Higher levels of the pro-inflammatory cytokine IL-6 as well as IL-10 in skin biopsies of patients with peripheral neuropathy experiencing pain could explain why some peripheral neuropathies are painful and others are not.
In Stiff Person Syndrome (SPS) one’s muscles can instantaneously lock up – causing a person to suddenly fall over. People with SPS often experience severe muscle spasms and muscle stiffness so severe they have trouble moving. It’s an intriguing illness given the stiff muscles often found in fibromyalgia.
Stiff Person Syndrome
Deficient GABA signaling in the spinal cords of SPS patients leaves the motor system of the brain turned on – causing the muscles to go into spasm. SPS is an example of a pain disorder caused mostly by problems in the brain and spinal cord.
SPS appears to be largely caused by high levels of autoantibodies (GAD 65) to an enzyme involved in synthesizing GABA. This autoantibody, intriguingly enough, may underlie a wide variety neurological, metabolic and neuropsychiatric conditions that have been linked with GABA inhibition, including some speculate, fibromyalgia and ME/CFS.
* Peripheral Neuropathy – Peripheral neuropathy causes of the numbness, tingling and other nerve sensations common in FM and many other disorders. It has recently been associated with autoantibody attack of structures in the peripheral nerves called nodes of Ranvier.
* Complex Regional Pain Syndrome – Autoantibodies to autonomic nervous system receptors in subset of patients with complex regional pain syndrome (CRPS) implicate autoimmunity in this disorder as well.

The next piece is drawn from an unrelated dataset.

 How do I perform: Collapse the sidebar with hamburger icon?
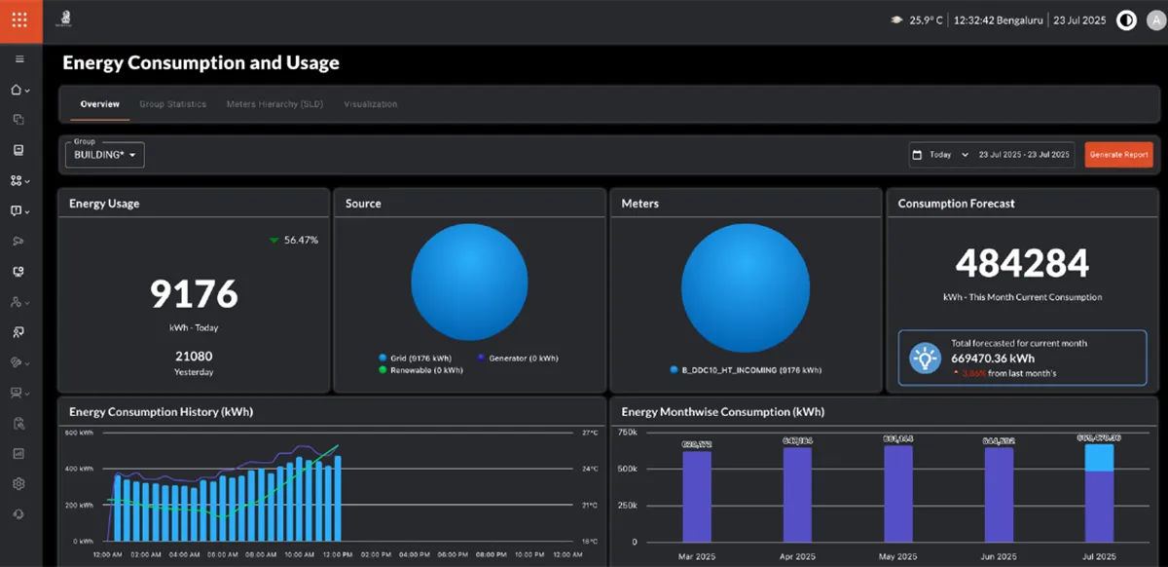19,59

Some of the most exciting pain research, however, concerns the work on ion channels. Sommer called the findings on voltage-gated sodium and TRP channels, “eye-openers” that could go a long way to explain mysterious cases of pain sensitization. These are small ion channels found on nerves that determine whether they get turned on or not. A mutation in one of these channels (channelopathy) could be sufficient to send pain-producing nerves into a frenzy.
Another possibility are microRNA’s that turn on or off genes associated with these channels. Sommer is currently involved in a large European study examining the effects mRNA’s may have on people in chronic pain.